(Dataset entries)
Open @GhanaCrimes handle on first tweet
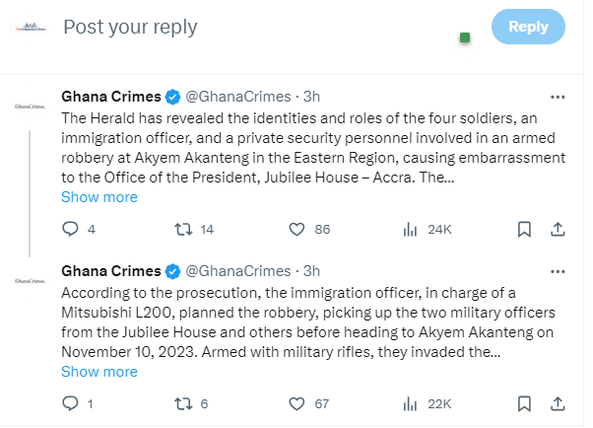 238,97
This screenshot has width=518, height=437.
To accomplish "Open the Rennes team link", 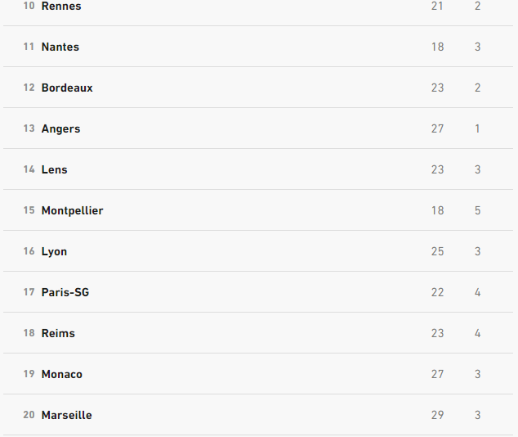I will point(61,7).

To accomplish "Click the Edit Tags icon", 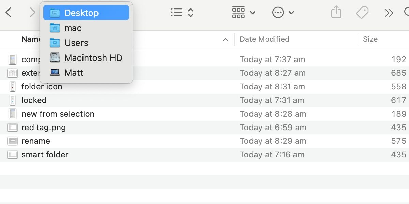I will click(362, 13).
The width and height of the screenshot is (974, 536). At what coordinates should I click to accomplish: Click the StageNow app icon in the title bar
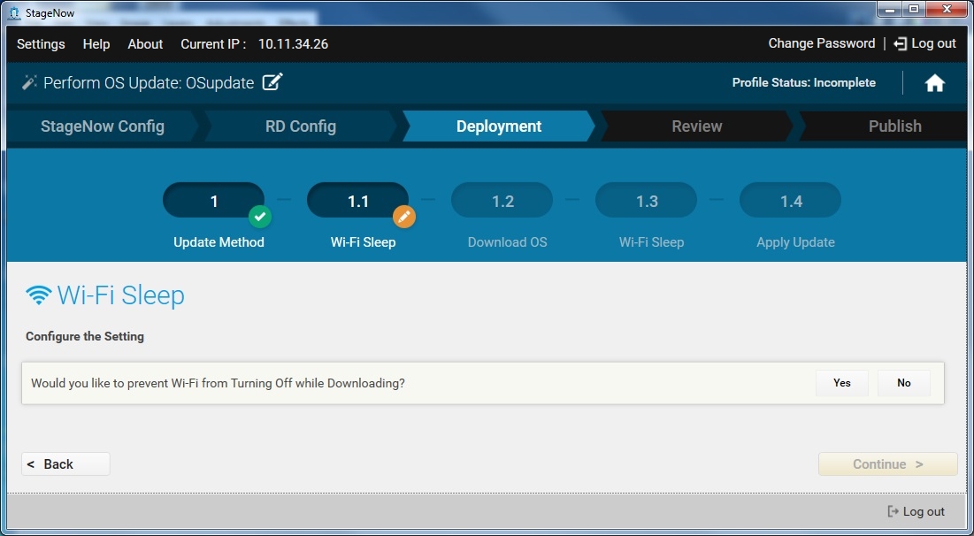(13, 12)
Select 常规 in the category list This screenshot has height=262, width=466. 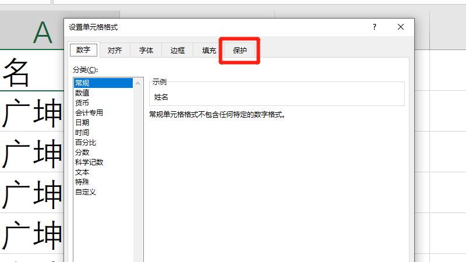tap(82, 83)
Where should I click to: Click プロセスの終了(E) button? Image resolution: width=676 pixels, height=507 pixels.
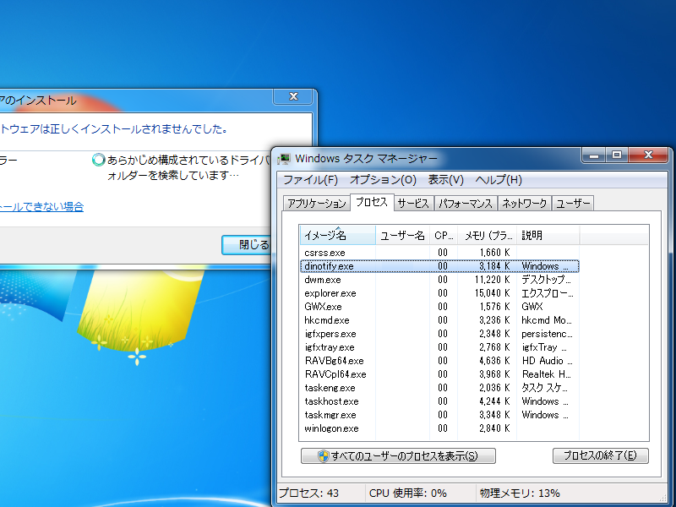pos(600,455)
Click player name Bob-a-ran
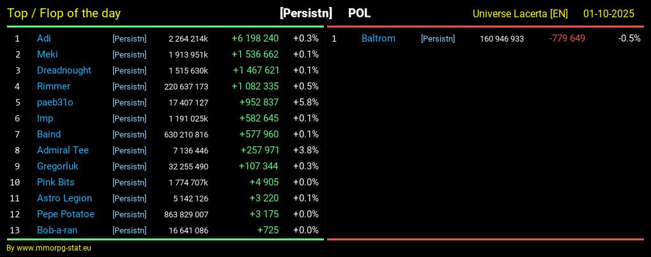 point(57,230)
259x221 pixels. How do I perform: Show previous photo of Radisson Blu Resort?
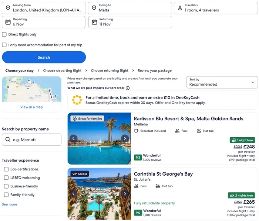click(73, 139)
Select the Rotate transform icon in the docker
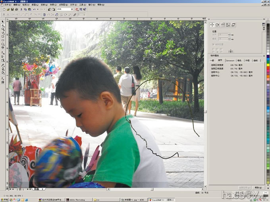Viewport: 270px width, 202px height. (218, 25)

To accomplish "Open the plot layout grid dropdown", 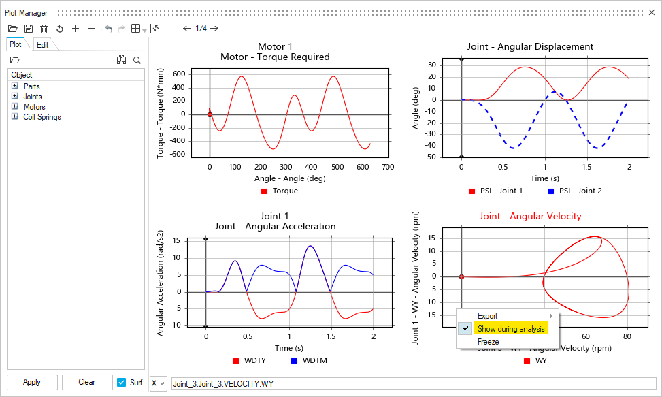I will 139,29.
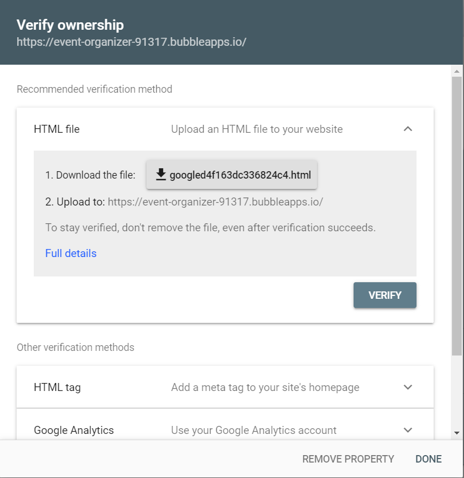The width and height of the screenshot is (464, 478).
Task: Click DONE to close dialog
Action: pos(429,459)
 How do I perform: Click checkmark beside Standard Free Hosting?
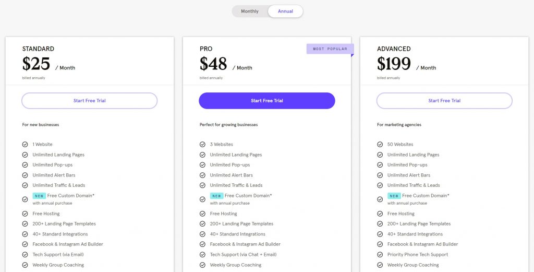tap(25, 214)
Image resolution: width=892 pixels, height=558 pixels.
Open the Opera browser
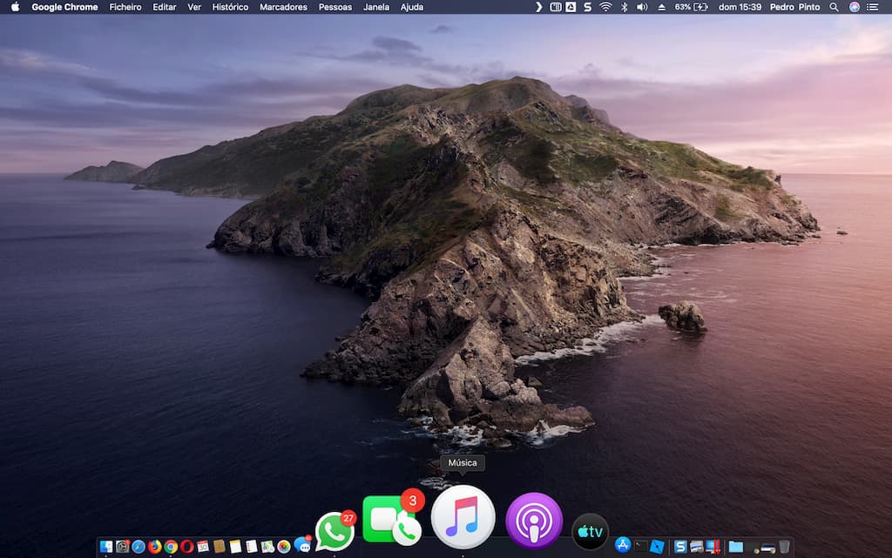point(186,547)
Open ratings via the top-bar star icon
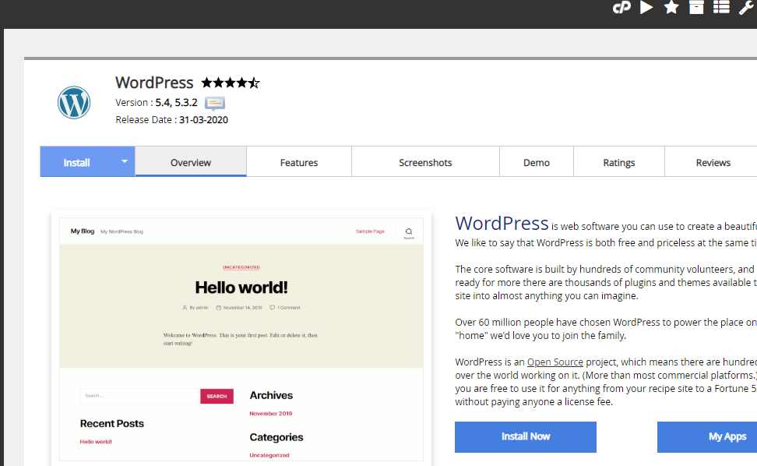757x466 pixels. pos(671,8)
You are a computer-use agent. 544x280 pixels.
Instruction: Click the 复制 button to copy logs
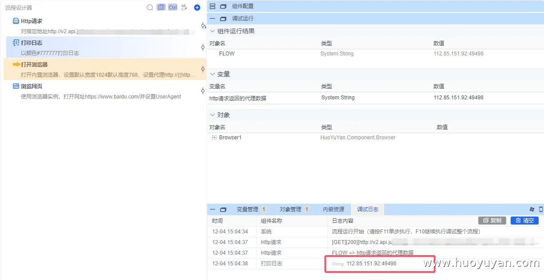click(492, 220)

* [Description of the task]
Only the lines from the one with "How do I perform: Click" through the end of the data, both ends included, should be written out exactly, and no pictures should appear.

* [Task answer]
 How do I perform: Click checkmark beside Standard Free Hosting?
tap(25, 214)
Image resolution: width=892 pixels, height=558 pixels.
Open the Opera browser
point(186,547)
Open ratings via the top-bar star icon
757x466 pixels. pos(671,8)
You are a computer-use agent. 544x280 pixels.
Instruction: Click the 复制 button to copy logs
click(492, 220)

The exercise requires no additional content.